# exclude an URL from caching in squid



## ccc (Jan 31, 2009)

hi

I have Squid Version 3.0 PRE5 installed on freebsd.
Howto exclude an URL from caching at squid.conf ?


----------



## geeknik (Feb 1, 2009)

You might want to update your installation of squid. 3.0STABLE12 was just released.
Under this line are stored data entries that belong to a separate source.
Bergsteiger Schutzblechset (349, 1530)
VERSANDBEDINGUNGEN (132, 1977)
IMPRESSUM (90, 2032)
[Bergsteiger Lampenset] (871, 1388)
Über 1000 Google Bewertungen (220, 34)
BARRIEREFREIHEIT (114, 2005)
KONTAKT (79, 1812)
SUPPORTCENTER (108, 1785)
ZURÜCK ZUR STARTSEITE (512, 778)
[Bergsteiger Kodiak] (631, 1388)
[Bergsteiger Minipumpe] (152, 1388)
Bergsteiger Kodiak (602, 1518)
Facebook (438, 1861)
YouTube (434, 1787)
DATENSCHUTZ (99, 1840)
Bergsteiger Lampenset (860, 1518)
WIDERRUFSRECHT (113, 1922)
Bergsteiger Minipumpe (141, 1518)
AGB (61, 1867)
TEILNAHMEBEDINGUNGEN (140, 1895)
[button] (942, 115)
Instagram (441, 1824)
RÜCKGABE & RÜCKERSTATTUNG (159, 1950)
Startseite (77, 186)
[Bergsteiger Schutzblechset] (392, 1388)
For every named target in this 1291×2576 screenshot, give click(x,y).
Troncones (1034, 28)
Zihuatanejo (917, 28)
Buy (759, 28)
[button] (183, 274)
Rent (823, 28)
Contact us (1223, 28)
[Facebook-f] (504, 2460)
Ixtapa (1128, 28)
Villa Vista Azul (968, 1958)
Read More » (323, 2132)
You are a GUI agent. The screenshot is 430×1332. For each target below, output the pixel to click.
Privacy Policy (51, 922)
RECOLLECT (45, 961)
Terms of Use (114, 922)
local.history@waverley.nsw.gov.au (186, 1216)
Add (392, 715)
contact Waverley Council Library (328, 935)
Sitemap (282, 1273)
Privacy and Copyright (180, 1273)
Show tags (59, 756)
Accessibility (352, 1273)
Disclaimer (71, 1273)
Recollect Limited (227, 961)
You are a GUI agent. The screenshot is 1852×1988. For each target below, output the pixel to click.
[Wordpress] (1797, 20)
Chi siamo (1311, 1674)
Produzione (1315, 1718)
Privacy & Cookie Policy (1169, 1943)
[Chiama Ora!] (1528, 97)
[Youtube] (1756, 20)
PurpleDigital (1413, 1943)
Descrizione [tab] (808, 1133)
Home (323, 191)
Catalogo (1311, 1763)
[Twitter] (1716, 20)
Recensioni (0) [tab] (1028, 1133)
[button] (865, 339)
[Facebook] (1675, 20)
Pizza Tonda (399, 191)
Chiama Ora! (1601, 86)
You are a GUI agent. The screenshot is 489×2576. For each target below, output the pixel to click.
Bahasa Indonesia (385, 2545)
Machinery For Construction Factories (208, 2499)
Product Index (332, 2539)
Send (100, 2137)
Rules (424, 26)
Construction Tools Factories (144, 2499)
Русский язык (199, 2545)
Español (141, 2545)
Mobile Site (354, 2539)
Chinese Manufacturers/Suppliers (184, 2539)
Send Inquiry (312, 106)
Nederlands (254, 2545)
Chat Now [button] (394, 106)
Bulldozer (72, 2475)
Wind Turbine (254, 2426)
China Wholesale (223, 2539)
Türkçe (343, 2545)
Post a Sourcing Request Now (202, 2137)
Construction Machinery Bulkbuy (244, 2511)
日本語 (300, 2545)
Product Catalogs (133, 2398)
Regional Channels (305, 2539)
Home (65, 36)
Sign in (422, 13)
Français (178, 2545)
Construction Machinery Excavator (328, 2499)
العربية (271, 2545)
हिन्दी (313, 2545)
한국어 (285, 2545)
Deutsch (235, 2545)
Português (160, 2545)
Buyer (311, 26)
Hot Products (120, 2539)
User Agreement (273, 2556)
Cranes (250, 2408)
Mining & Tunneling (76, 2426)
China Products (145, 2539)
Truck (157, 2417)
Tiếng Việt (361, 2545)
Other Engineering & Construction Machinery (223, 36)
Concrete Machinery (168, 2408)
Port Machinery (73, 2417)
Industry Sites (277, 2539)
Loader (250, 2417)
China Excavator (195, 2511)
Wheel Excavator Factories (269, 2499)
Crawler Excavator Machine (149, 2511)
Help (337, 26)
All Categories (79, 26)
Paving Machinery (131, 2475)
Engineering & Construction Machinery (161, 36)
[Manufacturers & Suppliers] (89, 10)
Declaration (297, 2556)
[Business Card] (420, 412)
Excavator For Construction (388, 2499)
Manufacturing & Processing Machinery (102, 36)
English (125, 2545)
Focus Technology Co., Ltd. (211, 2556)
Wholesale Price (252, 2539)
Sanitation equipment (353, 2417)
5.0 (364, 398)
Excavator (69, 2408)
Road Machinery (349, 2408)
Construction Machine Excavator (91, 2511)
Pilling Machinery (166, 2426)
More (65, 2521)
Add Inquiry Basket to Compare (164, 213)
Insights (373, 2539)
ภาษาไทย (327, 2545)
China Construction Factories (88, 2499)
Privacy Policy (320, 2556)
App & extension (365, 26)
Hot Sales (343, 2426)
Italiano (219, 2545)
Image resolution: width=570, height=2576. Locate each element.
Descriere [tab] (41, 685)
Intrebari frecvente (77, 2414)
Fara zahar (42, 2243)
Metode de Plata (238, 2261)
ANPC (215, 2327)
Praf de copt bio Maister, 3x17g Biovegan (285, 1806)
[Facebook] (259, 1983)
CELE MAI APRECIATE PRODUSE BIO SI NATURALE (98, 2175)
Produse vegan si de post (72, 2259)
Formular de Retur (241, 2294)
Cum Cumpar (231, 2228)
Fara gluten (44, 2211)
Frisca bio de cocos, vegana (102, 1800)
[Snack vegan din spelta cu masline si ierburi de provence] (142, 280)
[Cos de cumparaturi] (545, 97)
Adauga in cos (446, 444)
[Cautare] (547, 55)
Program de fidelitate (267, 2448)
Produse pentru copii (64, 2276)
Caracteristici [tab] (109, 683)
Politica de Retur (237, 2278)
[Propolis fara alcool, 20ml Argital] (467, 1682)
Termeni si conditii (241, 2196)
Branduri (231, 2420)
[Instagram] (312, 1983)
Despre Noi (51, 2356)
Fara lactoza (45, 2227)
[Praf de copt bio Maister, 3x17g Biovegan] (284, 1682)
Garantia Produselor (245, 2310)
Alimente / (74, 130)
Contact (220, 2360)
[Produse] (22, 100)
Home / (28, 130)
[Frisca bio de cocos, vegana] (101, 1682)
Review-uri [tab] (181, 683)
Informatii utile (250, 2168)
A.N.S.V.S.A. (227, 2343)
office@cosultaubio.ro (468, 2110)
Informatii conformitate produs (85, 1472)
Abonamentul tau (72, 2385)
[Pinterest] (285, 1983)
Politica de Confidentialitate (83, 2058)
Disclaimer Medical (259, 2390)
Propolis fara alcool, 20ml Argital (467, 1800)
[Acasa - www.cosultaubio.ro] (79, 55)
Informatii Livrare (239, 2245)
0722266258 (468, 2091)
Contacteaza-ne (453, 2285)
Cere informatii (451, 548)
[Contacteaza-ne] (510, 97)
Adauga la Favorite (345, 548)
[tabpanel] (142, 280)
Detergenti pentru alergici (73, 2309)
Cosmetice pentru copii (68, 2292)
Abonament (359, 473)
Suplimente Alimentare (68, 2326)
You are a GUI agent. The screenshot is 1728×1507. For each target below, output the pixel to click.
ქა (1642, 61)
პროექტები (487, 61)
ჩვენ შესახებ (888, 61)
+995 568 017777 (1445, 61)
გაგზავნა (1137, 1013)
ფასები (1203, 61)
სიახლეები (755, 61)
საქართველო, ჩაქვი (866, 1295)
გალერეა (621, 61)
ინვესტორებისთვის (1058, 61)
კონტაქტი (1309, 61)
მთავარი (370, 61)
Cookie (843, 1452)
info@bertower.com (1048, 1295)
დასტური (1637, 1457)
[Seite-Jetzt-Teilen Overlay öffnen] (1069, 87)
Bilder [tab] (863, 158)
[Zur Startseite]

But in answer to your question, here is what you want in your squid.conf:



> acl no_cache_server1 dstdomain .domain.com
> no_cache deny no_cache_server1
> 
> acl no_cache_server2 dstdomain .domain2.com
> ...



Hope this helps you out.


----------



## ccc (Feb 1, 2009)

geeknik said:
			
		

> You might want to update your installation of squid. 3.0STABLE12 was just released.
> 
> But in answer to your question, here is what you want in your squid.conf:
> 
> ...



thx, but I've read squid3 uses *cache deny ...* instead of no_cache deny.


----------



## geeknik (Feb 1, 2009)

I'm using Squid 3.0 Stable12 on FreeBSD 7.1 and my no_cache deny rules work just fine.


----------



## ccc (Feb 9, 2009)

Squid 3.0 uses:

*cache deny* 

and not

*no_cache deny*

greetings
ccc


----------